Inadvertantly, of course. Authorities in Milas, near Bodrum, Turkey (once known as Halicarnassus of Caria), spent 7 months investigating a gang of looters, eventually following them to an illegal dig. The area was large so it wasn’t until after police arrested the looters that they found out the wretches had made an enormous find: the 4th century B.C. tomb of King Hekataios of Caria, father of King Mausolos of Caria.
It was for King Mausolos that a tomb was built which was so large and lavish that it would become known as one of the Seven Wonders of the Ancient World.

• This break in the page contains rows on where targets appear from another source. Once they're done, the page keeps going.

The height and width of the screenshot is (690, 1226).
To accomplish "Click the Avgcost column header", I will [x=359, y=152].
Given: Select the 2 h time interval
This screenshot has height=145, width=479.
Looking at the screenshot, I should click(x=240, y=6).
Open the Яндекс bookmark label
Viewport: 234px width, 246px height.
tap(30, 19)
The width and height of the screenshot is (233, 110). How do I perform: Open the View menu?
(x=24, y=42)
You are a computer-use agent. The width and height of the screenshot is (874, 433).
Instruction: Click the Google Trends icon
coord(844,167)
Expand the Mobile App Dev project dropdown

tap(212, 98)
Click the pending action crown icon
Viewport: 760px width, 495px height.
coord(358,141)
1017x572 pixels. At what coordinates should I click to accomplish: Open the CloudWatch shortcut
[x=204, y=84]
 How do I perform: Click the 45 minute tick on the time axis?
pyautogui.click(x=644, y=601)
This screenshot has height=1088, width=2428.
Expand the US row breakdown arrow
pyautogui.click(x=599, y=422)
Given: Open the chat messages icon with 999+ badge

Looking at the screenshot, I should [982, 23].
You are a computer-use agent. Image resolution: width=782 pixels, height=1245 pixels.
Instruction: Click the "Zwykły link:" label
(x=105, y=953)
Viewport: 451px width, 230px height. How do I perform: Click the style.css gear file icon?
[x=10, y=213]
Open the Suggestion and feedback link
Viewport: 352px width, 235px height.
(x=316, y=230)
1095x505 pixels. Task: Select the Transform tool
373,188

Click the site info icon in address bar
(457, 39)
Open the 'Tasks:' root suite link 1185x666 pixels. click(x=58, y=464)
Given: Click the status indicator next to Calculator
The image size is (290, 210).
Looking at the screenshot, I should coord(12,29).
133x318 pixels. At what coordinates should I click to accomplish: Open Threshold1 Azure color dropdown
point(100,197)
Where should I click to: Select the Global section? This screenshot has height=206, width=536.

In fact, it was so wondrous that they named that whole category of grandiose tombs after Mausolos.
His father King Hekataois, also known as Hekatomnus, was a satrap of the Persian empire, but his success on the battlefield carved out an autonomous kindgom in Caria, a kingdom ruled by his descendants for 50 years, until Alexander swept through on his way to conquering the world.
So far what’s been found is a large tombstone that dates to 390 B.C., but who knows what else is on the site. There is some damage on the stone already, some caused by humans trying to dig it up in God knows what atrocious way, some by time.
“Even with its damaged parts the tomb stone is one of the most important archeological discoveries of all times. It has a very rare and precious workmanship.”
“The tomb stone could be as precious as Great Alexander’s, which is exhibited at the Istanbul Archeology Museum,” said [Undersecretariat of Culture and Tourism Ministry Özgür] Özarslan, adding that the relic first had to be saved. “The Ministry of Culture and Tourism will deal with that issue,” he said.
“The tomb stone has a length of 2.75 meters and a width of 1.85 meters,” said Culture and Tourism Ministry Properties and Museums Managing Director Murat Süslü.